Both the SDK wrappers and the proxy support streaming. The SDK captures the full response after the stream completes. The proxy passes SSE chunks through in real-time.

# Streaming works transparently with wrapped clients
stream = client.chat.completions.create(
    model="gpt-4o",
    messages=[{"role": "user", "content": "Tell me a story"}],
    stream=True,
)
for chunk in stream:
    if chunk.choices[0].delta.content:
        print(chunk.choices[0].delta.content, end="")
# Span is auto-created when stream ends

Direct Trace Ingestion

Already have traces in Braintrust format? Post them directly to the ingestion endpoint. Accepts a single trace object or an array.

curl -X POST http://localhost:3000/api/v1/traces/ingest \
  -H "Content-Type: application/json" \
  -d '[{
    "id": "trace-1",
    "project_id": "my-project",
    "input": [{"role": "user", "content": "Hello"}],
    "output": "Hi there!",
    "metadata": {"provider": "openai", "model": "gpt-4o"},
    "spans": [{
      "id": "span-1",
      "span_id": "span-1",
      "root_span_id": "span-1",
      "name": "openai chat",
      "input": [{"role": "user", "content": "Hello"}],
      "output": "Hi there!",
      "span_attributes": {"type": "llm"},
      "metrics": {"prompt_tokens": 10, "completion_tokens": 5}
    }]
  }]'

Projects

Traces are grouped into projects. With the SDK, set project_name in init_logger(). With the proxy, use the x-kalmia-project header. Each project gets its own Experiment in the dashboard.

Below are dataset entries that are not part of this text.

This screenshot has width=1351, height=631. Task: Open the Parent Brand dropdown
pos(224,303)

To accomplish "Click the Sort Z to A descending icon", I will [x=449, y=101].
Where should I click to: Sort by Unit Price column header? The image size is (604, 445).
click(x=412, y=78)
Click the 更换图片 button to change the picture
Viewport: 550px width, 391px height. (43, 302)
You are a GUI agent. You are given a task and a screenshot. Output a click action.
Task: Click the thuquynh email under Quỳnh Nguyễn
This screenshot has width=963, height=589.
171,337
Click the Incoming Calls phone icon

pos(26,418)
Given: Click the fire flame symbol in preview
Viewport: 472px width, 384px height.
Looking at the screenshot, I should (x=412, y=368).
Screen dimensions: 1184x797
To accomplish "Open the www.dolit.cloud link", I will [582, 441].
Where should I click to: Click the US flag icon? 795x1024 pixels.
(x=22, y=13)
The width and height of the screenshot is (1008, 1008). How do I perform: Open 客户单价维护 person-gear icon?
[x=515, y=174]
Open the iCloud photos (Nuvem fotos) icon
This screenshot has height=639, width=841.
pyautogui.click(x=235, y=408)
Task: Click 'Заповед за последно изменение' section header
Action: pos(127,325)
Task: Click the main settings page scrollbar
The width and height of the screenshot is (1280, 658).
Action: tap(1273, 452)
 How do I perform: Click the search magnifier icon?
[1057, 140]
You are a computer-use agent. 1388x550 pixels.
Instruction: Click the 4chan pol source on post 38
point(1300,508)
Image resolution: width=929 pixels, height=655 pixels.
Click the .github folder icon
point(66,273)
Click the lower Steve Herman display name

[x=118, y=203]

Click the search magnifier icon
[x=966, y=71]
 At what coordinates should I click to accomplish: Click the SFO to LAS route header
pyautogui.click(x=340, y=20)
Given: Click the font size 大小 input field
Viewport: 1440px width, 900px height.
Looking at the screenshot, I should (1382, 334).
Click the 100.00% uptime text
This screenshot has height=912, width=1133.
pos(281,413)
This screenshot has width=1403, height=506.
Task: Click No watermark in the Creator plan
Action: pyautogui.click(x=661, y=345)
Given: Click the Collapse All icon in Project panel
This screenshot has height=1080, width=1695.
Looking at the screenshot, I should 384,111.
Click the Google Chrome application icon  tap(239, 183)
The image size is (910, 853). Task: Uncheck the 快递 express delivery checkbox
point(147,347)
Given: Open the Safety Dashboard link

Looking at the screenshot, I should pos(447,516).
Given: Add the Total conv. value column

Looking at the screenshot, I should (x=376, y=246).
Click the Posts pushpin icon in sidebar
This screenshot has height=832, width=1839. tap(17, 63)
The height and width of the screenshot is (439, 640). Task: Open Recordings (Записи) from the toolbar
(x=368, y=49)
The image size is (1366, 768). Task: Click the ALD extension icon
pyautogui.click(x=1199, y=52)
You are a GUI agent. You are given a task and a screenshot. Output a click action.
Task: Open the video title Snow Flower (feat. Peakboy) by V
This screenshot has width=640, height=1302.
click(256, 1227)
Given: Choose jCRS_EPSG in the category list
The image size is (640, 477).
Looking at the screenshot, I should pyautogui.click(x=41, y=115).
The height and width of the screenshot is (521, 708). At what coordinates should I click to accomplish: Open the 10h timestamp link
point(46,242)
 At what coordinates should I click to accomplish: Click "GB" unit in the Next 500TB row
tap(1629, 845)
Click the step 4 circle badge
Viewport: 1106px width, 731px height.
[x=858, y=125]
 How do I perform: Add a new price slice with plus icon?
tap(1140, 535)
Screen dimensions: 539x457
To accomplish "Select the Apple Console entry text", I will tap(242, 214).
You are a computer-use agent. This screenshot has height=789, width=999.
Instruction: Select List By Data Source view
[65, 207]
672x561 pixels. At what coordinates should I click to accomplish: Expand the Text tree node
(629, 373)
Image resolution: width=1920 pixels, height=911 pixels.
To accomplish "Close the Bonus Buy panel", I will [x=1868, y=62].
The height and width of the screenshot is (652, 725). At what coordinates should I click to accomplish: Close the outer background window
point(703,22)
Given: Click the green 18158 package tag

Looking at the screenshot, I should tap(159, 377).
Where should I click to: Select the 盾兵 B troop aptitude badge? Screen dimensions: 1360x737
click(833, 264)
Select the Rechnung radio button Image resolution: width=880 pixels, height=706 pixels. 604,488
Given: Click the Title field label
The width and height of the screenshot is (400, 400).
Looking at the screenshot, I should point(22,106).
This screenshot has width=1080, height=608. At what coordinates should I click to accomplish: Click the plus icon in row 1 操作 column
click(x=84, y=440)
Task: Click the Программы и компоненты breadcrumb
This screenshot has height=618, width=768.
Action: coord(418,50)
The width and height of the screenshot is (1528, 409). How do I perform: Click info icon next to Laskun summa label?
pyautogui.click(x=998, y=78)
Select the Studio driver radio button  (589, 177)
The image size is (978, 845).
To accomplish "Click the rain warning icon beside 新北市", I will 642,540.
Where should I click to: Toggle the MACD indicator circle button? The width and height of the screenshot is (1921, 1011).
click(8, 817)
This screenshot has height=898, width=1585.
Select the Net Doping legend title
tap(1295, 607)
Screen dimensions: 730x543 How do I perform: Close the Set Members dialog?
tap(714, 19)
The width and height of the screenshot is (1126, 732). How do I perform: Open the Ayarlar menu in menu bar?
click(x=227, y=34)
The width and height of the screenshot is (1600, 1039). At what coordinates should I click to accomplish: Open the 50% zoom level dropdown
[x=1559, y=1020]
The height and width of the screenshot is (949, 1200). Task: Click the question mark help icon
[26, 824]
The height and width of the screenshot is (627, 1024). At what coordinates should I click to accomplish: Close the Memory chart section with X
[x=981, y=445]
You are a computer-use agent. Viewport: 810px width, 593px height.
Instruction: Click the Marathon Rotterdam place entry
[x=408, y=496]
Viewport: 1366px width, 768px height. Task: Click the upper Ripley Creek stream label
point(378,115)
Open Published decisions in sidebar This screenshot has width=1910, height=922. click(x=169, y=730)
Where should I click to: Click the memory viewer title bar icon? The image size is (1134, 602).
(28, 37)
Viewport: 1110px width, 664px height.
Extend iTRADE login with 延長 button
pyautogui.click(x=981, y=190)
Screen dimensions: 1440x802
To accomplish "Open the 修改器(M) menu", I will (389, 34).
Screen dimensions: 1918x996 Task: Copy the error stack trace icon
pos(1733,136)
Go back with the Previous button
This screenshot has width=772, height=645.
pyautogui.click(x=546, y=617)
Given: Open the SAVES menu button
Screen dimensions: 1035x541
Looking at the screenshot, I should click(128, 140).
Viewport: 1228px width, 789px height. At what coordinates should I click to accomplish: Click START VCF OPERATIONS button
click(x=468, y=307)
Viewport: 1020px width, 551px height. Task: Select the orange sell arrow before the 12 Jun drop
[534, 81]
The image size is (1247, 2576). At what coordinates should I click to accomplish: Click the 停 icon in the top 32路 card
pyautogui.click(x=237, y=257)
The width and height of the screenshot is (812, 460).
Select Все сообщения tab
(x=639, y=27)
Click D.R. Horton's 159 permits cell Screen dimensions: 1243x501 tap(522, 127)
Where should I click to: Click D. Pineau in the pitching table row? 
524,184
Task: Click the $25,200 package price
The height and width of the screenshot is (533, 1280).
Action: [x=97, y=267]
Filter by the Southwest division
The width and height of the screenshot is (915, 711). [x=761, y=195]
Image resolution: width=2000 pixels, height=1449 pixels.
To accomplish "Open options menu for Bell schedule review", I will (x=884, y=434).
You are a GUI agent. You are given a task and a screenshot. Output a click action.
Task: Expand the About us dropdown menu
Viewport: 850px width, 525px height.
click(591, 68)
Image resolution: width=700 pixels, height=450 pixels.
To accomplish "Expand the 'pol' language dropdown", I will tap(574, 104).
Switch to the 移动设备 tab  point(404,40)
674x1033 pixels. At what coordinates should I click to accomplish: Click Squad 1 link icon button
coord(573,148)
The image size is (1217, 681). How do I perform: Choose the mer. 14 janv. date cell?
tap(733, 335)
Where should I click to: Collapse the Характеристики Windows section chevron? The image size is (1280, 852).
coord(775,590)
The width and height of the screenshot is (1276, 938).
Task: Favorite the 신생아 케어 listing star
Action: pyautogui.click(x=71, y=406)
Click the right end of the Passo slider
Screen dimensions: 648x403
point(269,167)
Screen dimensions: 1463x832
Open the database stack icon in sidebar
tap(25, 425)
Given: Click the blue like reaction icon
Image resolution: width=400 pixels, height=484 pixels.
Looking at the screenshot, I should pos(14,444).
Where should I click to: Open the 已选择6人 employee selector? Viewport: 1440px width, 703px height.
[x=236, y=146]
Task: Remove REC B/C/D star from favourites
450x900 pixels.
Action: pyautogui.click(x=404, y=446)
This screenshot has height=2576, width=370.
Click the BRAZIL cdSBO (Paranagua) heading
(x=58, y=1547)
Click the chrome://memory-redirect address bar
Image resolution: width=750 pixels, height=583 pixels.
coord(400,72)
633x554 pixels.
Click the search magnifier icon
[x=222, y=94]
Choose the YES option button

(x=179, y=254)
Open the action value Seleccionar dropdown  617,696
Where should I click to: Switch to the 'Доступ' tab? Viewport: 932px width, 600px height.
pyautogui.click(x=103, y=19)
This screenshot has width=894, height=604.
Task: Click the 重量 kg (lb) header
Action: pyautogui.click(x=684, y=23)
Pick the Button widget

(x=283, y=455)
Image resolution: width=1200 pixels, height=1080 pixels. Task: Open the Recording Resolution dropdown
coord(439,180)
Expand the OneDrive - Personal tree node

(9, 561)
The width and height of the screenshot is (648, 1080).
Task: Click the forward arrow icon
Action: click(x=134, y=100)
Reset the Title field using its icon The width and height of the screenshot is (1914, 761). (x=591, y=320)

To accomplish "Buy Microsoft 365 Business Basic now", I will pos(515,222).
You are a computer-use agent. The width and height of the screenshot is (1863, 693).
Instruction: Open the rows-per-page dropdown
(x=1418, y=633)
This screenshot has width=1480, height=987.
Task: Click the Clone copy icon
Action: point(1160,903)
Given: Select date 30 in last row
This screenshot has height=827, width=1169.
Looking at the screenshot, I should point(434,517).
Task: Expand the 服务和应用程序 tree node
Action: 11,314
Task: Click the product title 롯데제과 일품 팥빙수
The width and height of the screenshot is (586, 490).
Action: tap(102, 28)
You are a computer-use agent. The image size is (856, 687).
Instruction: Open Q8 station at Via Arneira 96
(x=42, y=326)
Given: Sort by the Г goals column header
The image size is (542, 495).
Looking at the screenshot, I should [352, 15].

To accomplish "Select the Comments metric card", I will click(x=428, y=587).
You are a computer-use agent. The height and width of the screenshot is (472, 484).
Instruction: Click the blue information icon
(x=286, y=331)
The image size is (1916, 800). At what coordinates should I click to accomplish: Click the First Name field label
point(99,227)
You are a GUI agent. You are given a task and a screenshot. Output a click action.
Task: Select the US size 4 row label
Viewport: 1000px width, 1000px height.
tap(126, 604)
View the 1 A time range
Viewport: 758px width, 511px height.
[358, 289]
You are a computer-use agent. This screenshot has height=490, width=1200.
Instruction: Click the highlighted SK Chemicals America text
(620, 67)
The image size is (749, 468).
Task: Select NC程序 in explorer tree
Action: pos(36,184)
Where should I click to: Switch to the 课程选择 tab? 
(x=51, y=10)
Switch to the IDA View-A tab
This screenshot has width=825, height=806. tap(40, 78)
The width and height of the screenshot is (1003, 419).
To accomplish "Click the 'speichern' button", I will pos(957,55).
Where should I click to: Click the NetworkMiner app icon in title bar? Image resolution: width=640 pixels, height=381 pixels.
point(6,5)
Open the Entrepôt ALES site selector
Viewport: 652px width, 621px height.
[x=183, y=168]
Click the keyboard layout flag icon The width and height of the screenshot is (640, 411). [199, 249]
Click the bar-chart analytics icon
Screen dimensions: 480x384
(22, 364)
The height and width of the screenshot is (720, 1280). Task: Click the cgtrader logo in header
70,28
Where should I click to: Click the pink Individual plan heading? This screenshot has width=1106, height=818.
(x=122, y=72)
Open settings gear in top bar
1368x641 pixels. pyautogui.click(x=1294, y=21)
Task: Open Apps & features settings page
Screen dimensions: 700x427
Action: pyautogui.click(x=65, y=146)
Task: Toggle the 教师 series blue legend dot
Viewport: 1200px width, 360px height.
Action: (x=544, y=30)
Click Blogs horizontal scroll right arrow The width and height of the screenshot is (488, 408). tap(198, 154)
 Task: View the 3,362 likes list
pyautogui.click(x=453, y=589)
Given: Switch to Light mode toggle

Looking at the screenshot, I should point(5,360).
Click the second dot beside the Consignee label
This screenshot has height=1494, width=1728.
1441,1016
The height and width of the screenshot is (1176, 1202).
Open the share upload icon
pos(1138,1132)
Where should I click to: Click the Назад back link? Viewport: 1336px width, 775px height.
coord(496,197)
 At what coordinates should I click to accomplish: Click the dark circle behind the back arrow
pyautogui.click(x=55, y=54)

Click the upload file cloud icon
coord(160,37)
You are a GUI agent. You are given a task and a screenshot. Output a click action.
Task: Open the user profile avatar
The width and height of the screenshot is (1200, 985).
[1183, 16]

SDKinit_logger(project_name="...")
Proxy headerx-kalmia-project
Defaultdefault
Experiment name{project} (Proxy)

Traces for the same project are grouped into one experiment. New traces append to the existing experiment rather than creating duplicates.

API Reference

All endpoints are served from your Kalmia instance. Replace localhost:3000 with your deployed URL in production.

POST/api/v1/chat/completions

OpenAI-compatible proxy. Forwards to api.openai.com and captures trace.

POST/api/v1/messages

Anthropic-compatible proxy. Forwards to api.anthropic.com and captures trace.

POST/api/v1/traces/ingest

Ingest pre-built trace objects. Accepts a single trace or an array.

GET/api/v1/traces

List captured traces. Supports ?project= and ?provider= query filters.

GET/api/experiments

List all experiments, including auto-created proxy experiments.